COMP_LIT 481-0-2: How to Read

“Reading” has a history. The aim of this course is to examine the past and present of literary interpretation and reception, in order to better understand the changing relationship of art to commentary and, from there, to critically reflect on our own practices and habits of analysis. Questions that will be addressed are: What is the ethics and the politics of reading? How does the reading of literature exist in a symbiotic relationship with the literary text? What is the place of “theory” in literature? What is the import of forms of interpretation vis-à-vis the choice of subject matter being interpreted? What does it mean to read professionally? This seminar will such questions through an overview of approaches to the question of interpretation, with a particular emphasis on contemporary theoretical paradigms and debates. In parallel to the course readings and discussions, students will get training in skills necessary to graduate- and professional-level academic work, culminating in the workshopping and preparation of a publication-ready article.  

COMP_LIT 487-0 Russian Modernism, Avant-Garde, and Elena Guro

ELENA GURO: A WOMAN IN THE RUSSIAN AVANT-GARDE.
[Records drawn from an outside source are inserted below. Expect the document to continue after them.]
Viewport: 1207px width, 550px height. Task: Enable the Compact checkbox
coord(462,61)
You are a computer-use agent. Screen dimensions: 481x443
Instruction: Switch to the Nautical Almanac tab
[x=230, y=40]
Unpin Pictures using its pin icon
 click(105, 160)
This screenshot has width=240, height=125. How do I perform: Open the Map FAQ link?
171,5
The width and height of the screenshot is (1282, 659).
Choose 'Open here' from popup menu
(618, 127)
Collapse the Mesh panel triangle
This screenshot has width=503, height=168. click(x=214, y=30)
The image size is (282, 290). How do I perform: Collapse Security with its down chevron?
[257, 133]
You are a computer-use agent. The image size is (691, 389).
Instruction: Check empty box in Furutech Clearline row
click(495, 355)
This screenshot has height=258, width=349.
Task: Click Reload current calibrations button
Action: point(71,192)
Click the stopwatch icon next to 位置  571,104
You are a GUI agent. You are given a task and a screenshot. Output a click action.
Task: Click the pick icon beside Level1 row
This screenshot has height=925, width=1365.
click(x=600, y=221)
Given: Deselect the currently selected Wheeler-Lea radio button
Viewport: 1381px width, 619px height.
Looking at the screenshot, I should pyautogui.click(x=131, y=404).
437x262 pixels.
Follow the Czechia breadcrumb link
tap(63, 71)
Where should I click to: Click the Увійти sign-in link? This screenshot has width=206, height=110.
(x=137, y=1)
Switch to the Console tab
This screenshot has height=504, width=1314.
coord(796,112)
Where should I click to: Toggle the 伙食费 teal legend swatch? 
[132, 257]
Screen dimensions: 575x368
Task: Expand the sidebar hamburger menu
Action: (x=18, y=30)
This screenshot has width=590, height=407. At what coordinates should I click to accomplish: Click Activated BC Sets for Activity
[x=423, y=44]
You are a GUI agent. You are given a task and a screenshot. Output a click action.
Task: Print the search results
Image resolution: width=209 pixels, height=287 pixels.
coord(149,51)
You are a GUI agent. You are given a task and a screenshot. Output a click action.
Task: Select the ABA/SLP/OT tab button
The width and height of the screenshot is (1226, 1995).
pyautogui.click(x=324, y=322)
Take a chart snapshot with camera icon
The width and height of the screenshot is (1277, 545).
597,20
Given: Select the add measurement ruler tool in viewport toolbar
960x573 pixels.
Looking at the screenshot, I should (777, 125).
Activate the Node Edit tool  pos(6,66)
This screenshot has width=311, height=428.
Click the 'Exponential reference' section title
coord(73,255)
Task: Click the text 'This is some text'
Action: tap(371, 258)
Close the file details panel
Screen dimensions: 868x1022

This course will be focused on Russian Modernism, and early Avant-Garde, reflecting on the works of the first futurist woman poet and artists, Elena Guro (1877-1913) in the context of major issues visual and literary Modernism and Avant-garde carries within: 'life-building' (zhiznetvorchestvo), and mythologization; search for new cultural, national, and personal identity; gender politics; word/image interrelationship; new aesthetic ideology. Poetry and visual works by Bely, Briusov, Gippius, Khlebnikov,Kruchenykh, Malevich, Goncharova et al.
No language prerequisite.

 

COMP_LIT 488-0 The Letter in Latin America

This course has two goals. First, it seeks to familiarize students with Latin American intellectual traditions in the modern period. In order to do so, it surveys a representative selection of pivotal figures in three different, and crucial, historical moments: the post-revolutionary 19th century and its responses both to Independence and an emerging neocolonial order; the frenetic 1920s and 30s and the articulations of a properly Latin American identity and culture; and the late 20th century, which has witnessed an attempt to reckon with the repercussions of the revolutionary projects of the mid-century. Second, within and across these historical constellations, the course will analyze prominent conceptual paradigms that have defined intellectual discourse in the region, such as mestizaje, hybridity, and heterogeneity, focusing particularly on their evolution and metamorphoses. As we consider the advent and waning of elite, lettered production's influence and power to shape national and regional conceptualizations, we will pay special attention to how alterity and coloniality inflect the region's intellectual production. Readings will be derived from a list of primary texts with optional supplements from other sources.